## 指示
a - リストのうち、「Click the Identity」を含む行から「Pick the Communication」を含む行までを、両端も含めてそのままもう一度書いてください。
b - 角速度センサについての本文を、最後の文のあとから書き進めてください。
+++ 本文
また、この発明の構成では、錘部はX軸方向とY軸方向とZ軸方向の三軸方向の外力により変位可能な構成であり、また、錘部をZ軸方向に駆動振動させるための錘部駆動手段が設けられているので、錘部をZ軸方向に駆動振動している状態でY軸回りの回転が発生すると、錘部にX軸方向のコリオリ力が作用して錘部が枠状梁の撓み変形によりX軸方向に振れ変位する。錘部のX軸方向の振動による枠状梁の撓み変形と、Y軸方向の振動による枠状梁の撓み変形と、Z軸方向の振動による枠状梁の撓み変形とは互いに異なることから、枠状梁の撓み変形状態およびその撓み変形量に基づいて、錘部のX軸方向の振動を錘部のY軸方向の振動やZ軸方向の振動と区別して検出することができる。つまり、Y軸回りの角速度の大きさを検出することができる。また、枠状梁にX軸回り角速度検出部が設けられている場合には、X軸回りの回転に起因したY軸方向のコリオリ力の発生による錘部の振動を、X軸方向の錘部の振動やZ軸方向の錘部の振動と区別して検出することができるので、X軸回りの回転の角速度を検出することができる。つまり、Y軸方向とX軸方向の二軸方向の回転の角速度を検出できる角速度センサを提供することが可能である。
ところで、Y軸回りの回転やX軸回りの回転が発生したときだけでなく、加速度が発生した場合にも錘部は変位する。このため、回転の角速度が発生していないのにも拘わらず、加速度発生に起因して角速度が発生したと誤検出してしまうことが懸念される。これに対して、錘部駆動手段が、各錘部をそれぞれZ軸方向に互いに逆相で駆動振動させる構成を備えることによって、回転の角速度に起因した各錘部の振動は互いに逆相になり、また、加速度に起因した各錘部の変位は同相となるので、角速度に起因した錘部の振動と、加速度に起因した錘部の変位とを区別することが簡単となる。このため、加速度を角速度として誤検出してしまうことを容易に回避できることとなる。
++++++
+++ 提供データ
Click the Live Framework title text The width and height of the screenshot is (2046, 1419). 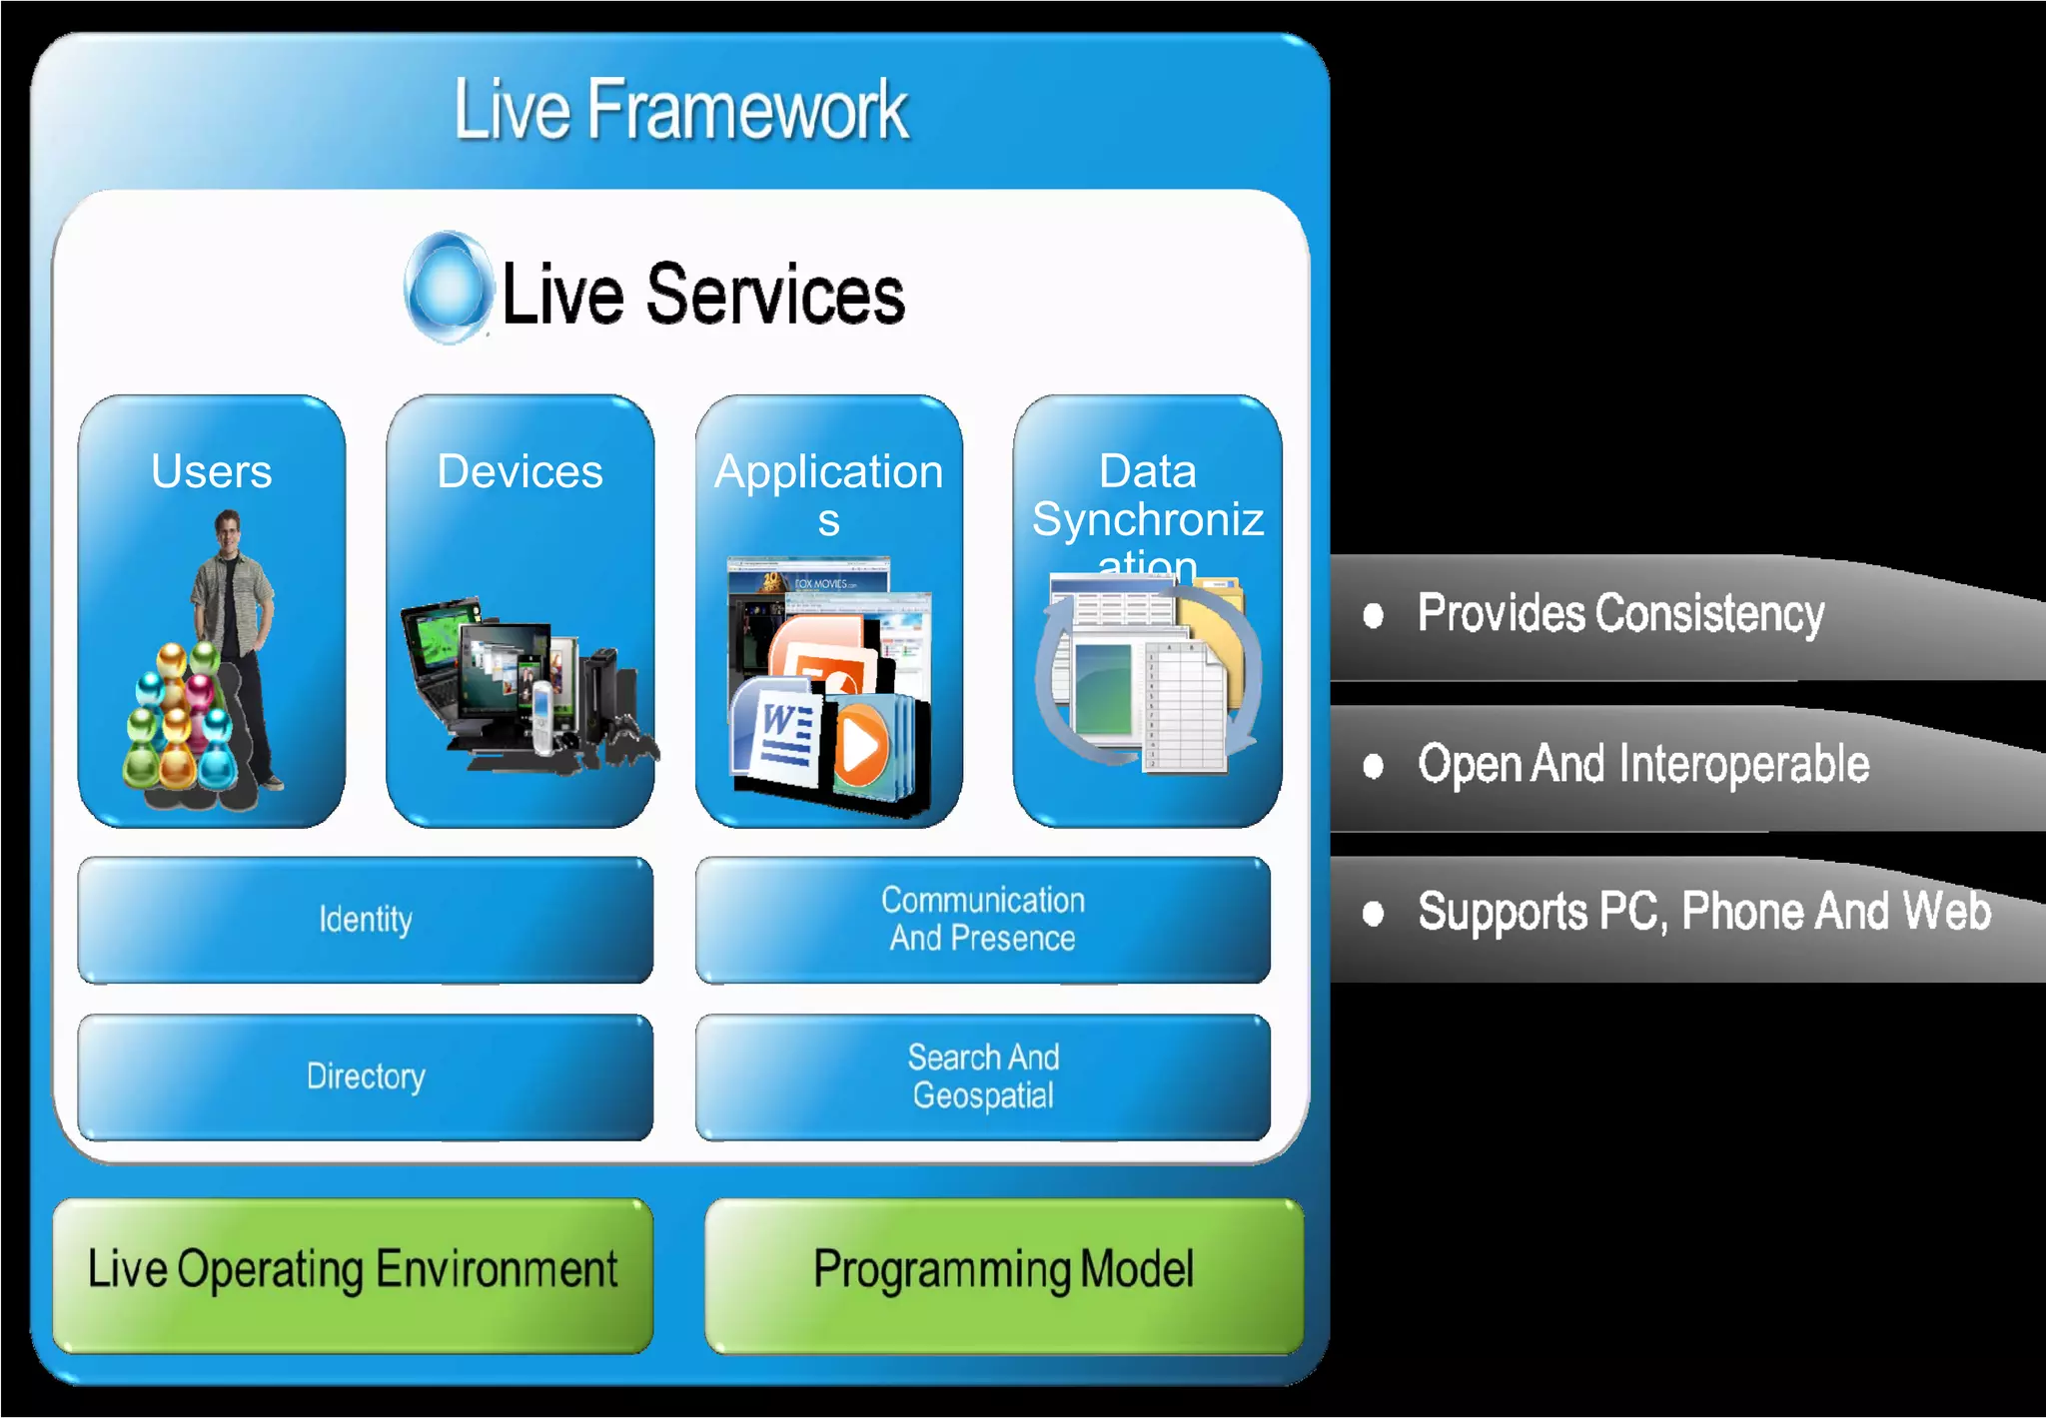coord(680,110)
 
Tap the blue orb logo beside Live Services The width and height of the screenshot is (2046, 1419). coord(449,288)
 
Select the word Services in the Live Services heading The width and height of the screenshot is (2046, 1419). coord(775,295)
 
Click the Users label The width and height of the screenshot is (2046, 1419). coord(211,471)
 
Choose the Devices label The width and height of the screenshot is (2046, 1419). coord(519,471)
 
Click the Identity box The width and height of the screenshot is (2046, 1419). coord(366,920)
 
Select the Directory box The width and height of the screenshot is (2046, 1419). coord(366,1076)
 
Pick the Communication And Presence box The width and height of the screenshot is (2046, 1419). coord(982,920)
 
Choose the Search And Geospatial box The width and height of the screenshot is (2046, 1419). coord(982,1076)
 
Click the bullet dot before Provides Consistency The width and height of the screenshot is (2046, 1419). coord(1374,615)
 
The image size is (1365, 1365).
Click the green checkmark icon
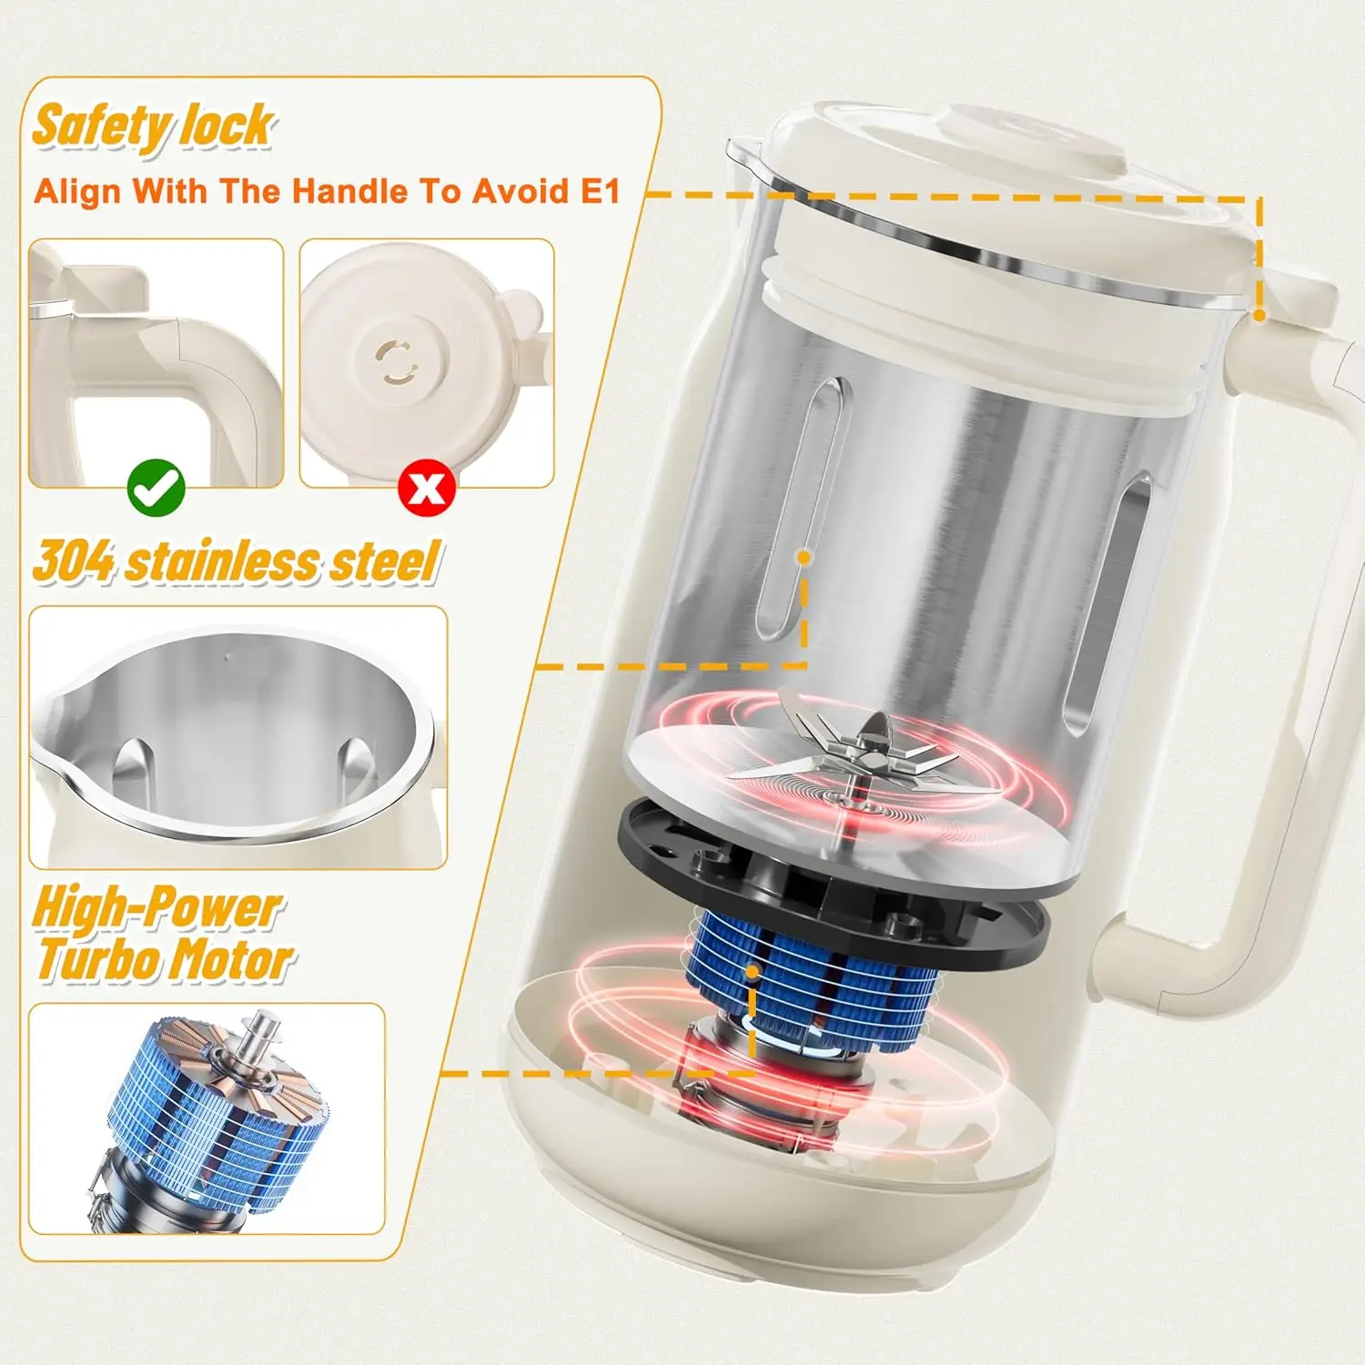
++++++
## 回答
a -
Click the Identity box The width and height of the screenshot is (2046, 1419). coord(366,920)
 
Select the Directory box The width and height of the screenshot is (2046, 1419). coord(366,1076)
 
Pick the Communication And Presence box The width and height of the screenshot is (2046, 1419). coord(982,920)

b -
また、各錘部をそれぞれZ軸方向に互いに逆相に駆動振動させる構成を備えることによって、次に示すような問題を防止できる。つまり、各錘部が同相で振動すると、その錘部の振動に起因して角速度センサの重心位置が変動して角速度センサ全体が振動する。これにより角速度センサの出力信号にノイズが乗ってしまう。これに対して、各錘部が互いに逆相で振動する構成とすることによって、錘部の振動による角速度センサの重心位置の変動を小さく抑制できて角速度センサ全体の振動を抑えることができる。このため、角速度センサの振動に起因した出力信号のノイズを抑えることができて角速度検出の性能を高めることができる。
さらに、枠状梁が、支持部の中心軸を通るX軸方向中心線に対して対称な形状であり、かつ、連結部の中心軸を通るY軸方向中心線に対して対称な形状である構成を備えることによって、回転の角速度に起因した枠状梁の撓み変形を単純化でき、これにより、枠状梁の撓み変形を利用した角速度検出の精度向上が容易となる。
さらに、この発明では、枠状梁にY軸回りの角速度検出部が設けられている構成であるので、Y軸回りの角速度検出部が枠状梁の撓み変形による枠状梁の応力変化によって電気抵抗値が変化するピエゾ抵抗部を有している構成である場合には、そのピエゾ抵抗部は枠状梁に集約配設されることとなる。ピエゾ抵抗部は、枠状梁を構成する例えばシリコン(Si)等の半導体にボロン(B)やリン(P)等の不純物をドープして作製されるが、ピエゾ抵抗部の形成位置が離れていると、各ピエゾ抵抗部形成部位における半導体への不純物のドープ濃度がばらつく。このように各ピエゾ抵抗部のドープ濃度がばらつくと、各ピエゾ抵抗部の電気抵抗値がばらついて当該ピエゾ抵抗部の電気抵抗値変化を利用した角速度検出の精度に悪影響を及ぼす。
これに対して、ピエゾ抵抗部の配設位置が集約されていることにより、各ピエゾ抵抗部形成位置における半導体への不純物のドープ濃度を均一にすることが容易にできることとなる。このため、各ピエゾ抵抗部の電気抵抗値変化を利用した角速度検出の精度を高めることができる。また、枠状梁にX軸回りの角速度検出部が設けられ、そのX軸回りの角速度検出部がピエゾ抵抗部である構成を備えている場合にも、上記同様の効果を得ることができる。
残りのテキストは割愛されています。